What is needed: Find the lines of data that contain the string "arrow", then list them.
+++ Source data
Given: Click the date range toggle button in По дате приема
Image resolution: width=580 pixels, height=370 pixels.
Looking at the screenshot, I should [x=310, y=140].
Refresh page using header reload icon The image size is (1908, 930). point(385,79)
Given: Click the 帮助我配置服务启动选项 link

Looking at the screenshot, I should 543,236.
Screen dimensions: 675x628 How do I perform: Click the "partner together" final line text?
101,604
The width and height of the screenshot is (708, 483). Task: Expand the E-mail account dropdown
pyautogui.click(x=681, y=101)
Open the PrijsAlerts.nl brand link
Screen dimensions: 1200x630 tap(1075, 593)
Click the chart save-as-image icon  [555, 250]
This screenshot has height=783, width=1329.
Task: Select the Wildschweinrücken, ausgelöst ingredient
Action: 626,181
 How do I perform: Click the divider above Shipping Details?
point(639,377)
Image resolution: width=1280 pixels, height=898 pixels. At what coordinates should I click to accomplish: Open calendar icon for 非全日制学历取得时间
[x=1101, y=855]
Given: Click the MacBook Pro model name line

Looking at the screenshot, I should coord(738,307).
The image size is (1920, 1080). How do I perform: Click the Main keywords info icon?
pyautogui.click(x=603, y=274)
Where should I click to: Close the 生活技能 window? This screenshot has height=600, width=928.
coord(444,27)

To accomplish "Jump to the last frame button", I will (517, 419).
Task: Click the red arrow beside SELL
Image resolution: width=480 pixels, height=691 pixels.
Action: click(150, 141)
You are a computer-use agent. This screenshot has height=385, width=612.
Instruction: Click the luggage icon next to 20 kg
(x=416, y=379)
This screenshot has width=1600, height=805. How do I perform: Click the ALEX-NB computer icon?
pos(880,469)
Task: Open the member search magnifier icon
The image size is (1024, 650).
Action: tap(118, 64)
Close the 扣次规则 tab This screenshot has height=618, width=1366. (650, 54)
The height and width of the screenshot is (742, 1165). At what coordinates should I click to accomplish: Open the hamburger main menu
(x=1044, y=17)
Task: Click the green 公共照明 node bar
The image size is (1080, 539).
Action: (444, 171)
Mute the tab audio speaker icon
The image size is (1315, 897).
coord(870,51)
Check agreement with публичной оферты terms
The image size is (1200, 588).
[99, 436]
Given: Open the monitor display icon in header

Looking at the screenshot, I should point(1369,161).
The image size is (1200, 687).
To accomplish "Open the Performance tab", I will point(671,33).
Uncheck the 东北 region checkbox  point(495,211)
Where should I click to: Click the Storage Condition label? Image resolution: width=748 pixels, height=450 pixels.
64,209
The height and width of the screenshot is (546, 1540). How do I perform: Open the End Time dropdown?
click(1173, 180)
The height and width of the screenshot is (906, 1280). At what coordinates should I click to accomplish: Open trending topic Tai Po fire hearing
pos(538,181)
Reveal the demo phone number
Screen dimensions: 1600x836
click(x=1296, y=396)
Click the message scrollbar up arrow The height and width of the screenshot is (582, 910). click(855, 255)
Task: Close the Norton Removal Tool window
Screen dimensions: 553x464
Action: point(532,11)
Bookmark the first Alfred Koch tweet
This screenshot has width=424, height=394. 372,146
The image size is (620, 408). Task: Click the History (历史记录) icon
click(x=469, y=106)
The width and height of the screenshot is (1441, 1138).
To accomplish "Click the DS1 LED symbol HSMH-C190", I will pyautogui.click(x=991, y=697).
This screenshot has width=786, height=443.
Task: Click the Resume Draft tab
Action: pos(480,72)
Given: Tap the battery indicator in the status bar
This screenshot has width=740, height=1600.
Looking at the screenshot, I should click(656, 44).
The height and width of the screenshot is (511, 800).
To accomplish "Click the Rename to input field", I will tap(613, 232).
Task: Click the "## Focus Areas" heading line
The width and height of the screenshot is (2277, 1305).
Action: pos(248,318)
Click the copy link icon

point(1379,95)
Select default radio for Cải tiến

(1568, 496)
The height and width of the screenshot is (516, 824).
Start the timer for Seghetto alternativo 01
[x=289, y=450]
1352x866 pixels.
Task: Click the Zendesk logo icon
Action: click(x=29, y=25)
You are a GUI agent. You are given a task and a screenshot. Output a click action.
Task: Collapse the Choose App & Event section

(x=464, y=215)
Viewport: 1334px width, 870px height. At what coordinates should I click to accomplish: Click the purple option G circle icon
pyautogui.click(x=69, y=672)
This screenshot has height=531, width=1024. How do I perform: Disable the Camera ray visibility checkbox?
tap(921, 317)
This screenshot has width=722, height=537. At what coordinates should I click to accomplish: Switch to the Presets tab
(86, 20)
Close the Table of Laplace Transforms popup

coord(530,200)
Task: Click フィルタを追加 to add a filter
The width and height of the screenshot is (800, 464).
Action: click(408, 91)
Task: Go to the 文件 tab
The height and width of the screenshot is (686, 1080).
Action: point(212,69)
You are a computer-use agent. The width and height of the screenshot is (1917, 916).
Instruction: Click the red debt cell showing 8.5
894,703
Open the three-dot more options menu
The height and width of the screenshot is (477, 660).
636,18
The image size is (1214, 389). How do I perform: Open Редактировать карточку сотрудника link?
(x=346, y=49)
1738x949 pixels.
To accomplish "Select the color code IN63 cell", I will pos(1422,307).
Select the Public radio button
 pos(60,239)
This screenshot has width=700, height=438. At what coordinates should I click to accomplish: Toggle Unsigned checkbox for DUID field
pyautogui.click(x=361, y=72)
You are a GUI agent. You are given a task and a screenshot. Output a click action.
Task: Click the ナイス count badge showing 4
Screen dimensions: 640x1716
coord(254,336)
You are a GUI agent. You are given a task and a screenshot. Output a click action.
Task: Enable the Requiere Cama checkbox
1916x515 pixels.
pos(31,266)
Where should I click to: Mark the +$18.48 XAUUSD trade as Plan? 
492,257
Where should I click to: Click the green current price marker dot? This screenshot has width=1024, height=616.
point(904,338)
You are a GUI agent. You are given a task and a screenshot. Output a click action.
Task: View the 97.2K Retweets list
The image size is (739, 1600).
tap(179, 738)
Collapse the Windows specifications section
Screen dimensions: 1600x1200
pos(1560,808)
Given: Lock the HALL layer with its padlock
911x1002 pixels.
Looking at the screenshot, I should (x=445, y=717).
++++++
Result for this task:
Task: Click the red arrow beside SELL
Click the message scrollbar up arrow The height and width of the screenshot is (582, 910). click(855, 255)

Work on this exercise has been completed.